Je crois qu’on n’a pas bien mesuré l’irruption de l’inconscience comportementale que suppose une attaque invasive visant l’assimilation et sans limites de violence. On réagit presque toujours comme s’il s’agissait d’une démarche rationnelle comme celle d’un pilleur qui veut s’enrichir. Mais je le répète, une telle attaque est plus proche du viol que du vol, elle est un acte, non de colère, mais de haine, et presque toujours d’une haine de soi projetée sur l’autre. 

Ensuite la victime est bien obligée de se défendre. Et alors une rhétorique d’égalisation apparaît : le mot « guerre » devient un terme générique par lequel l’attaquant et l’attaqué deviennent également « ennemis » l’un de l’autre et, soudain, la « violence » de l’un vaut la violence de l’autre. On parle de deux belligérants, de deux armées, de deux combattants. On se sent dans un conflit entre deux adversaires moralement (ou immoralement) égaux. 

Michel Casavant

Cependant, l’attaque est un comportement de haine accumulée, organisée, intentionnelle, stratégique, ce qui ne veut pas dire consciente, mais seulement rationalisée. Au contraire, c’est un comportement de refoulement et de défoulement, un comportement d’inconscience. Pour le comprendre, il faut revenir à ce qu’est la conscience, un bien grand mystère qui comporte au moins sept dimensions : (1) L’entendement avant la rationalité (la conscience dans le sens d’un savoir avant la science) : l’intuition. Cette dimension permet de relativiser la science en fonction de l’immensité de l’ignorance et de la grandeur du mystère de la réalité. (2) La perception de soi dans la totalité (la conscience dans le sens de se savoir avec et dans la totalité) : le rapport fonctionnel entre le tout et ses participants dont nous constituons une infime partie. (3) La perception de sa propre présence dans la présence totale : le rapport existentiel entre le tout et ses participants qui nous permet de saisir notre communion de nature avec la totalité de la réalité. (4) La pensée de deuxième niveau : l’intelligence réflexive et la perception des finalités. (5) La perception de la valeur de l’être humain, des êtres vivants, de la vie, bref, la transcendance des êtres réels sur les idées morales. (6) Le lien entre nos actes personnels et collectifs et leurs conséquences. (7) La perception de ce qui se passe dans notre inconscient personnel et collectif.

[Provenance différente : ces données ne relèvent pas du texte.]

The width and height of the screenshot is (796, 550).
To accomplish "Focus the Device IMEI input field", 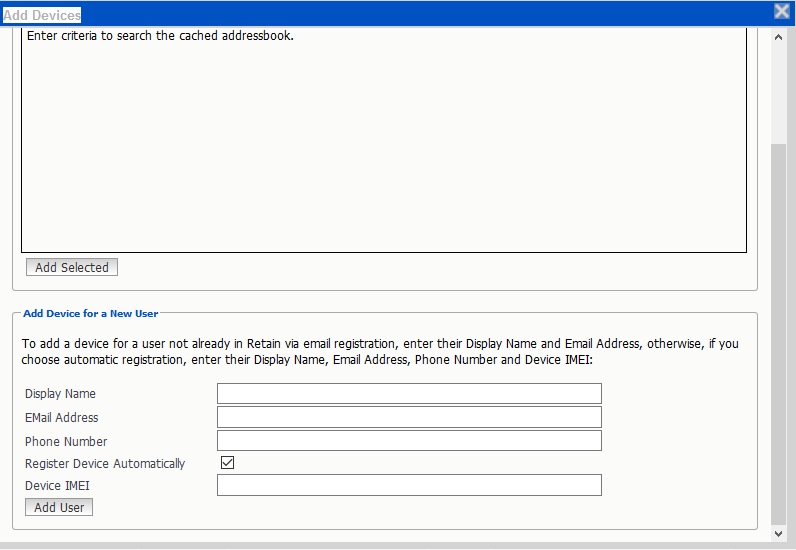I will click(409, 485).
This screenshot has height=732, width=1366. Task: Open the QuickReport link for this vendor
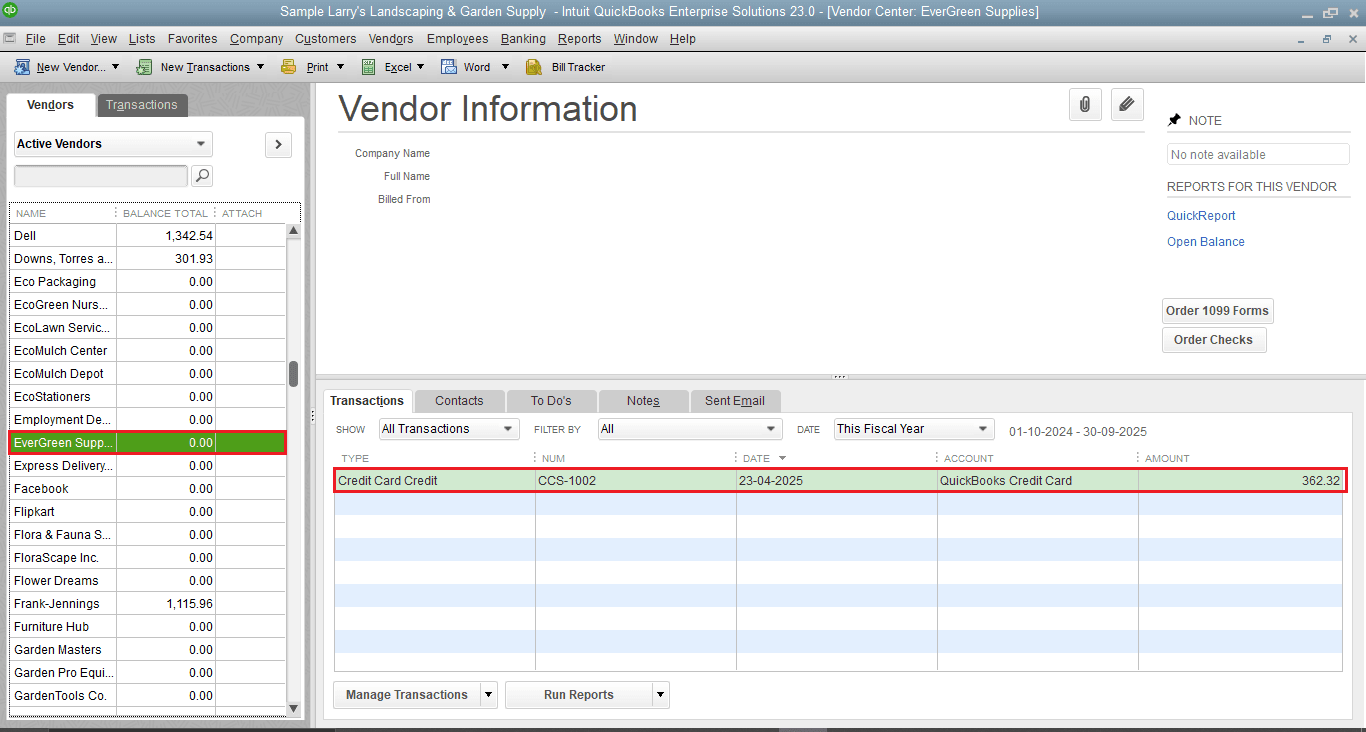pyautogui.click(x=1200, y=215)
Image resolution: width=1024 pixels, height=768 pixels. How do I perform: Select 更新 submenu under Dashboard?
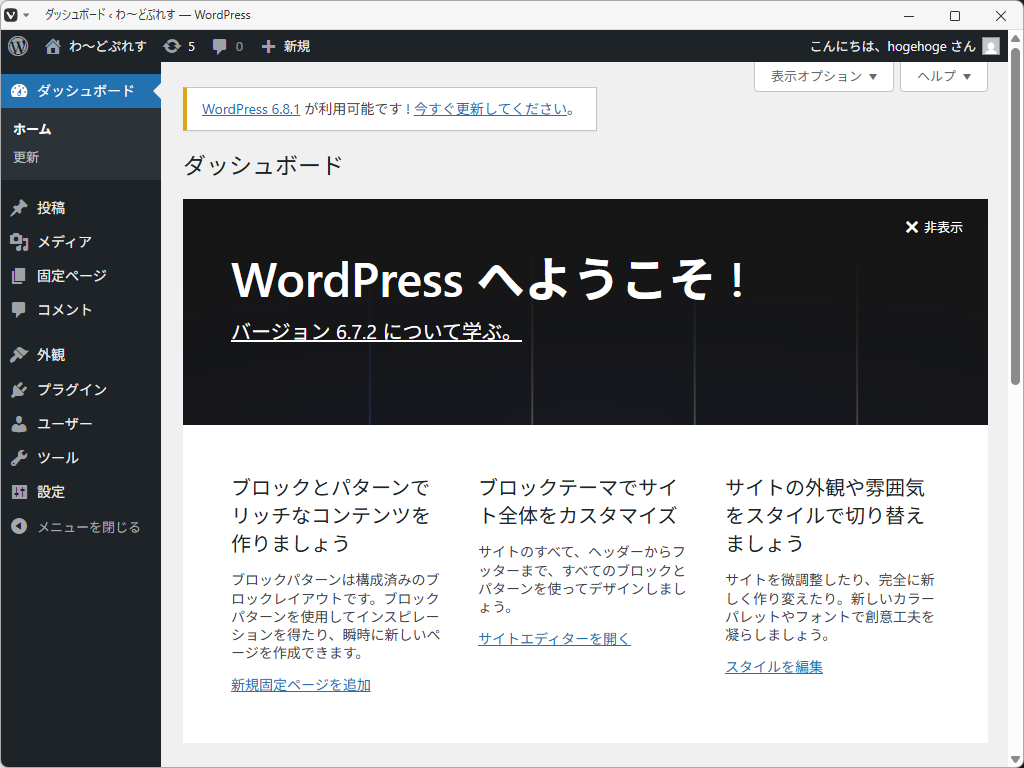26,158
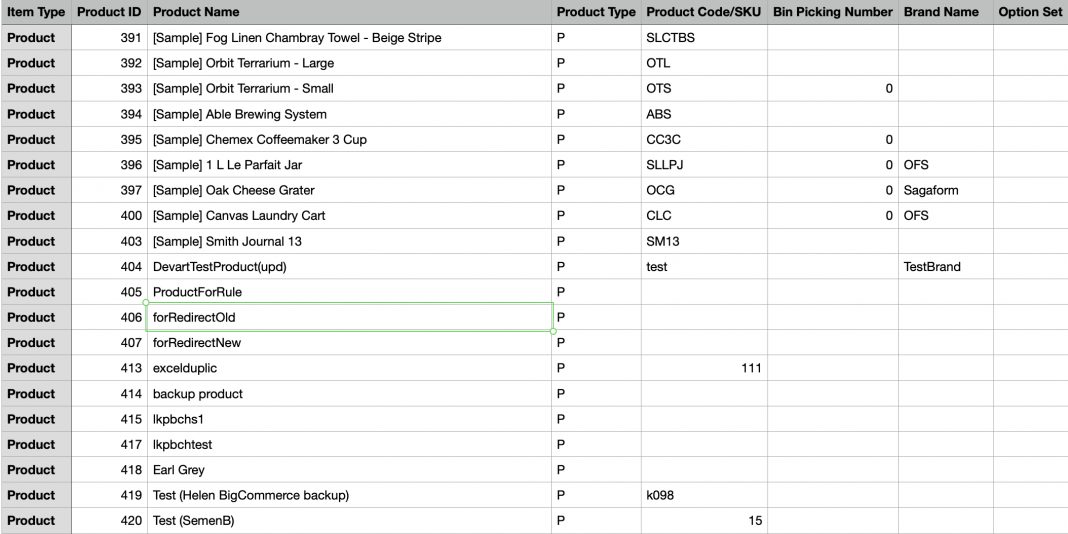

Si l’attaque invasive d’une violence illimitée est un acte de haine qui vient des souterrains de l’être humain, la défense, elle, se doit d’être un acte de la conscience. Elle ne vise pas seulement à se protéger soi-même, mais surtout, elle vise à faire voir que l’attaquant constitue un danger global contre la conscience et contre l’ordre éthique et moral du monde. L’attaquant constitue une volonté d’entraîner l’être humain dans les sous-bassement de ses angoisses et de ses souffrances les moins assumées. Pour l’humanité, c’est une très grande occasion de devenir meilleure que chaque fois, nous ratons en passant de la défense consciente à la mêlée désorganisée. Toutes les anciennes techniques d’autodéfense sont fondées sur la différence morale entre l’attaquant et l’attaqué qui, lui, porte la responsabilité et le devoir fondamental de défendre la justice en plus de se défendre lui-même. C’est pourquoi tous ceux qui se sentent consciemment concernés par la justice doivent se tourner vers l’Ukraine pour une défense franche, frontale, déterminée et massive, car c’est la solution qui engendre le moins de souffrances et qui seule peut arriver à une paix réelle à long terme.